Türk Yapı Sektörü Raporu 2016’nın yayımlanmasına katkıda bulunan firmalardan Dizayn Grup, E.C.A Serel, Fibrobeton Yapı Elemanları, Ak Alev Manyezit Levha (Modelpan), İnper Perlit İnşaat Sanayi (Perstone), Türkiye İMSAD, Türkiye Müteahhitler Birliği (TMB), Urtim Kalıp ve İskele Sistemleri, Türk yapı sektörünün mevcut durumunu ve 2017’ye dair öngörülerini paylaştı. Genel görüş, Türk yapı sektörünün, 2016 yılında yaşanan gelişmelerden etkilenmiş olmakla birlikte, ekonominin ve diğer sektörlerin üzerinde bir performans gösterdiği oldu.
“Plastik boru sektörü ihracatta büyük bir daralma yaşadı” Plastik boru sektöründe Türkiye içinde, özellikle ihracat tarafında 2016 yılında büyük bir daralma yaşandığına dikkat çeken Dizayn Grup İcra Kurulu Üyesi ve Pazarlama Genel Müdür Yardımcısı Sedat Sözüdoğru, konuyla ilgili sözlerini şöyle sürdürdü: “Komşu ülkelerdeki siyasi ve ekonomik belirsizlikler ile Türkiye içinde yaşanan siyasi kriz ve ekonomik dalgalanmalar, özellikle de hammaddede dışa bağımlı olan sektörümüz için döviz kurundaki büyük artışlar sektörü olumsuz etkiledi.
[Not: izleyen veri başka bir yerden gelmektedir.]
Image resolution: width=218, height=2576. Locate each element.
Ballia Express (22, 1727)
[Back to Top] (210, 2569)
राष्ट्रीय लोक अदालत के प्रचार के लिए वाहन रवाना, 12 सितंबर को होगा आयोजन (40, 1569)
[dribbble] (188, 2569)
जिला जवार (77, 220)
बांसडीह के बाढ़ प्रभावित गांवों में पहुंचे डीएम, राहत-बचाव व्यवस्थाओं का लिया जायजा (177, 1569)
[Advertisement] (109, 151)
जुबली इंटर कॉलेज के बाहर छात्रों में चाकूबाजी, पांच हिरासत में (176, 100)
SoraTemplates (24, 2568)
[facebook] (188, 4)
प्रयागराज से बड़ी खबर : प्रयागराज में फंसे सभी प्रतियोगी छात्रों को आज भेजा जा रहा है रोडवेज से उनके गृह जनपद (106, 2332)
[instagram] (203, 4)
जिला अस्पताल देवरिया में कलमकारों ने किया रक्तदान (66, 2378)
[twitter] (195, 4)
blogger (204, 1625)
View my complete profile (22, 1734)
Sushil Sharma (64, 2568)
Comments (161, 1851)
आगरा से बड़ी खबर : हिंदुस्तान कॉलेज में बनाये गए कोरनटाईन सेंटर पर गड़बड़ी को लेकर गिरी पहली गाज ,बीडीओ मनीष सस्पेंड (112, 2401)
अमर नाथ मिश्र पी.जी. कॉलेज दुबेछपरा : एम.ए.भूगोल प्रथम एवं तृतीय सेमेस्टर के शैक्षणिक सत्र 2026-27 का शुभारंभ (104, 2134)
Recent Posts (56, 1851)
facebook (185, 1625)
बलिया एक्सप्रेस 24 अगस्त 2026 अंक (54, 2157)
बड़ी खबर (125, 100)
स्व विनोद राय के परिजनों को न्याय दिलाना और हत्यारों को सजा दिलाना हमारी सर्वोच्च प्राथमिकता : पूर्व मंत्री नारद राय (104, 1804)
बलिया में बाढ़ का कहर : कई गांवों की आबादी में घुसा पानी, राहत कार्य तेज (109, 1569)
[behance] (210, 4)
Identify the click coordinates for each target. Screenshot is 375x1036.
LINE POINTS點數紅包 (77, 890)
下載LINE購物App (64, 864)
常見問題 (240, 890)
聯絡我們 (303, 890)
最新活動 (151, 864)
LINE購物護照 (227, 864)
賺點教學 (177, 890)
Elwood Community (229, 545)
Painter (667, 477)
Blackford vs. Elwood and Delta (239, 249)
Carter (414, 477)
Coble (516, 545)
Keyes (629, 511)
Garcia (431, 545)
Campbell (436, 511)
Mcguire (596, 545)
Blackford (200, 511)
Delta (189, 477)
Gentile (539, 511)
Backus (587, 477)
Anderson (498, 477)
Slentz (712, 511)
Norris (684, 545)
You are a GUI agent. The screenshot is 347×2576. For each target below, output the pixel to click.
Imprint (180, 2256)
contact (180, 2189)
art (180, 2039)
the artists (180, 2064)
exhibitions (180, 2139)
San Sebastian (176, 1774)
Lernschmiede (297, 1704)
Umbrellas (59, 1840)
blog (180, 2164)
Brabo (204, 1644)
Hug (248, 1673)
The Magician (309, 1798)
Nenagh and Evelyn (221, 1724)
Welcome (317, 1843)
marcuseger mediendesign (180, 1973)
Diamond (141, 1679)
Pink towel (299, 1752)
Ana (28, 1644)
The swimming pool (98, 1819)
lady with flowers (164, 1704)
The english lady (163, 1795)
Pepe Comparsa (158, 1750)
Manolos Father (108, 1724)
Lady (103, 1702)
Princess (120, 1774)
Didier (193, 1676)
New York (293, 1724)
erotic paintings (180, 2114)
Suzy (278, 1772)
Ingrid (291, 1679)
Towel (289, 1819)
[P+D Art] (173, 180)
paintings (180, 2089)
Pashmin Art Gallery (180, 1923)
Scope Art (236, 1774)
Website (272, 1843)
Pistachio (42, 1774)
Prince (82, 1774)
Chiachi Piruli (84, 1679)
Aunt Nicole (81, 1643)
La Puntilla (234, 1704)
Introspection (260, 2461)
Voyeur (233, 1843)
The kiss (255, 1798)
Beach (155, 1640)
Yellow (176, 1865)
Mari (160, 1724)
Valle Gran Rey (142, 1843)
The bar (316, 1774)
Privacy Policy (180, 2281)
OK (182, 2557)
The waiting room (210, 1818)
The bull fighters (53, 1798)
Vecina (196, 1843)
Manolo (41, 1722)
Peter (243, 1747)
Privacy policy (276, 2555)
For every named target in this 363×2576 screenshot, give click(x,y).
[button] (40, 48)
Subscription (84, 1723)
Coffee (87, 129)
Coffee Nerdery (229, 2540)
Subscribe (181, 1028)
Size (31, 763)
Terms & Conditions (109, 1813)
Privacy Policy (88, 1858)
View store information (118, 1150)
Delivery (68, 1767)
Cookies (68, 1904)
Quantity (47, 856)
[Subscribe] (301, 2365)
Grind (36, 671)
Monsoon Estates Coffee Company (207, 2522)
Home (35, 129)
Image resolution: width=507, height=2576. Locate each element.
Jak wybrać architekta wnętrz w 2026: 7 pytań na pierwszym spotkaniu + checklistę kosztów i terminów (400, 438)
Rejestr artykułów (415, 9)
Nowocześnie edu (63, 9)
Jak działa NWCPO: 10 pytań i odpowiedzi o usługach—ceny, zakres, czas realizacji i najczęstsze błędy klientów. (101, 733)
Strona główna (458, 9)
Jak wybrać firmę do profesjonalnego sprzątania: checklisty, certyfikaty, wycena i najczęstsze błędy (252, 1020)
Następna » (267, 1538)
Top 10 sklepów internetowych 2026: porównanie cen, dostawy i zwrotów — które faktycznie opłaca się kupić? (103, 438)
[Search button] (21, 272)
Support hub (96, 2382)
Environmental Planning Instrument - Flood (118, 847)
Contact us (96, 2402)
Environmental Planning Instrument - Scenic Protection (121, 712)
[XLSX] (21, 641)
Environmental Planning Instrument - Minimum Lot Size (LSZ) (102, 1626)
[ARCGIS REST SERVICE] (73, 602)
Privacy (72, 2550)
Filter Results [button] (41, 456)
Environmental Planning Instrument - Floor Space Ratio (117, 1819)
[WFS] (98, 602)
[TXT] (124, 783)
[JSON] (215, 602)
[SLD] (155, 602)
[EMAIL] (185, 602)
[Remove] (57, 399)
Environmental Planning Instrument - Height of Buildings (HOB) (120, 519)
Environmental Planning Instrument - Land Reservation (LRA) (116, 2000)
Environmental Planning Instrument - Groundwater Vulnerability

Rusya ile geliştirilmeye başlanan olumlu ilişkiler, bu pazarda henüz uçak krizi öncesine yaklaşan bir düzelme getirmediği gibi, 2015 başından bu yana petrol krizi ile birlikte Rusya’da yaşanan ekonomik sıkıntılar hala atlatılamadı. Rusya’da fabrika açarak bu etkileri en aza indirme yolunda büyük bir adım atmış olduk; ancak büyük çoğunluğu ekonomik ve siyasi kriz esnasında ortaya çıkan, tek çıkış noktası ucuz ürün olan yerel üreticiler, Türk plastik boru sektörü için çok büyük bir pazar olan Rusya’da tüm sektörü geriletiyor.”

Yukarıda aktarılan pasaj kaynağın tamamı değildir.